Ciprofloxacin is generally well tolerated; the most common adverse effects include gastro intestinal tract, central nervous system and hematological system effects. Recently rising cases of Ciprofloxacin associated toxicity have been reported. Experiment using animal models and clinical experience showed that Ciprofloxacin induced cardiotoxicity is marked by increase QT and QTC interval and prolonged action potential duration. This increases the risk of arrhythmia (tosarde de pointes). Ciprofloxacin induced cardiotoxic effect could be associated with blocking cardiac voltage—gated potassium channels particularly the rapid component (IKr) of the delayed rectifier potassium current. Drug interaction with inhibitors of Cytochrome P450 (CYP) mediated metabolism could be one of the underlying mechanisms. Several cases of Ciprofloxacin induced hepatoxicity have been also reported. These were characterized by extensive hepatocellular necrosis, mixed inflammatory infiltrate and abundant esinophils in the liver.
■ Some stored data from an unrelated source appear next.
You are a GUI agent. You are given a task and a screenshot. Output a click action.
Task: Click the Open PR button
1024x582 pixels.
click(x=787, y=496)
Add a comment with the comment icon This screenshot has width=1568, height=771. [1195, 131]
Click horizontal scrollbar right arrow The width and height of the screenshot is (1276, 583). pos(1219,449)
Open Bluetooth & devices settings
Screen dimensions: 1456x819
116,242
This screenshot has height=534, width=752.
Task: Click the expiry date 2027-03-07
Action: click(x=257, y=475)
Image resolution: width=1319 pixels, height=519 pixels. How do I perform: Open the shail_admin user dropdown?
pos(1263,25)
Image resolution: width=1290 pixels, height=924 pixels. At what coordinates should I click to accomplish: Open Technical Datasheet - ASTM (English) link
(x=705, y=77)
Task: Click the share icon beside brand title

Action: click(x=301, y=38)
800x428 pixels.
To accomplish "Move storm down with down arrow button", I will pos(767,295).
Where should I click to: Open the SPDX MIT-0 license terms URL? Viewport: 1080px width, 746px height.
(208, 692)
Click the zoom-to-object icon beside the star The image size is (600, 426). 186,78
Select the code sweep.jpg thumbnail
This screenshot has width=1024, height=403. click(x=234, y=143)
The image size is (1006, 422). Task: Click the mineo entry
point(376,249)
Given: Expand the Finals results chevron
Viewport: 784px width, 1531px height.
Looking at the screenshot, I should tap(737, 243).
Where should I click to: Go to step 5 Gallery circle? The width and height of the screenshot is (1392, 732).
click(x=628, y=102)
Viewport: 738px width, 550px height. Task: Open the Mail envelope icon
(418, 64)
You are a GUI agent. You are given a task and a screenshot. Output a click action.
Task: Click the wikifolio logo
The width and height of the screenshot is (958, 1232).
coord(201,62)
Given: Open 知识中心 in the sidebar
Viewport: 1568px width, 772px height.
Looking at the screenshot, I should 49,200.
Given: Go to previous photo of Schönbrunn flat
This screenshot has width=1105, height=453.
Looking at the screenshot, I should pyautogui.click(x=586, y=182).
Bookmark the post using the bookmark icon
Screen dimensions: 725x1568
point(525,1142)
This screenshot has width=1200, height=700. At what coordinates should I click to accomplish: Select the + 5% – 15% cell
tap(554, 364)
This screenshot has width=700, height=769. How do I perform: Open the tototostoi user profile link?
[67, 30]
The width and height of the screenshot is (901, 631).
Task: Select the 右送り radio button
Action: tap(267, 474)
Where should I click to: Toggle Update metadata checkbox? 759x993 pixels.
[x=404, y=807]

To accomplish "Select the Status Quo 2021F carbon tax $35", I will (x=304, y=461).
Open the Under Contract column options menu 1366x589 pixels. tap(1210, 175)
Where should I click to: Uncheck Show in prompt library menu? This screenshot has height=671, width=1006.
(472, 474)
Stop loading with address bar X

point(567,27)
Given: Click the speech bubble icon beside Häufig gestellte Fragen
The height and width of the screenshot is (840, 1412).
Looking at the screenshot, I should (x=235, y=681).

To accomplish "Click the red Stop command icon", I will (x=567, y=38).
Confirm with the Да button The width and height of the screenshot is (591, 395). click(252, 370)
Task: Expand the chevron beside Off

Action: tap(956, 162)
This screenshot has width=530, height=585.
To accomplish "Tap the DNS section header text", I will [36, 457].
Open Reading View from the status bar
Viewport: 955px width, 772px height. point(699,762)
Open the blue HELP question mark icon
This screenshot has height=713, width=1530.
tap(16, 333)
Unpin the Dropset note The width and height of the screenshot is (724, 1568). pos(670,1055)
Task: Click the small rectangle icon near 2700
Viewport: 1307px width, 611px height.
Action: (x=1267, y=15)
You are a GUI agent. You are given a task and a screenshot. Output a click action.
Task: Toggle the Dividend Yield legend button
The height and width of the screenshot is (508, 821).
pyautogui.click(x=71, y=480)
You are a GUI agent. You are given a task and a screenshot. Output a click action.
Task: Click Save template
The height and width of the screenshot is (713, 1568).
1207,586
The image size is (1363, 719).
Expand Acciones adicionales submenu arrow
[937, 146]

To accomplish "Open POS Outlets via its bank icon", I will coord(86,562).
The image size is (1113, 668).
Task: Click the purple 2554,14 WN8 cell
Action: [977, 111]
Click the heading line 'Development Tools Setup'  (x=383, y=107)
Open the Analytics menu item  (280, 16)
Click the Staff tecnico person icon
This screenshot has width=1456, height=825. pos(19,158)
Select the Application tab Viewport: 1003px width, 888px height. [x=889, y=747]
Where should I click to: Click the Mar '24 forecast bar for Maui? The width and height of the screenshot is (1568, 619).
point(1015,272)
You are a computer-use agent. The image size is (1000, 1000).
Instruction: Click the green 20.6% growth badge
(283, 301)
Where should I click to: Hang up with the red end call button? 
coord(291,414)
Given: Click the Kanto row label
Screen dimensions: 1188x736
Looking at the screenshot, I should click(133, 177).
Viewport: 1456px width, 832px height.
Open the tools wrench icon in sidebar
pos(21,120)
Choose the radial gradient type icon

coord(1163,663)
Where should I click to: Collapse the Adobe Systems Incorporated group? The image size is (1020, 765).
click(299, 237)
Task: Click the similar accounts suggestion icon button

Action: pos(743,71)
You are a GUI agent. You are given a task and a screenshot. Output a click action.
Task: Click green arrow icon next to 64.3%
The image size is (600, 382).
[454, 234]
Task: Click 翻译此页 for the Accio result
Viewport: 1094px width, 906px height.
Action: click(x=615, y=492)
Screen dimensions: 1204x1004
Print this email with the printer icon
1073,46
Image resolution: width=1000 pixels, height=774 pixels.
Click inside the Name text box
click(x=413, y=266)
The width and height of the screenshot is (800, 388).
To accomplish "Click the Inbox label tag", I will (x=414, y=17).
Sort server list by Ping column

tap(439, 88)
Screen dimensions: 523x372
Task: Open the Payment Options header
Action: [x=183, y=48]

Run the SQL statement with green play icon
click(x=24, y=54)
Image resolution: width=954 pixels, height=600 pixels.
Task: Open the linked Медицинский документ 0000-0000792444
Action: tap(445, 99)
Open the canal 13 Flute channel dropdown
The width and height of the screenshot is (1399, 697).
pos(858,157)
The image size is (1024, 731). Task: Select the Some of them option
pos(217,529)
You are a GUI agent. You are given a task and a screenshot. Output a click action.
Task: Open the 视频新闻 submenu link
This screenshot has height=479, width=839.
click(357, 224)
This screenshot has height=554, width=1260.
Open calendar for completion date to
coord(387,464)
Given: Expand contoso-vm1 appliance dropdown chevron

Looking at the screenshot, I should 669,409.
Elevated liver enzymes which include serum aspartate aminotransferase, alanine aminotransferase, alkaline phosphatase, and gramma-glutamyltranferase and prolong prothrobin time were reported. The hepatotoxic effect of Ciprofloxacin as reported could be due to oxidative stress induced in the liver by Ciprofloxacin through the generation of oxidative radicals leading to depletion of protein content in hepatocytes as a consequence of nucleic acids diminution and DNA damage. This may lead to significant decrease in the number and degeneration in mitochondria which is responsible for energy supply. Conclusion: Ciprofloxacin induced cardiotoxicity and hepatotoxicity is relatively low in humans but patients’ liver and cardiac function may be considered before Ciprofloxacin use.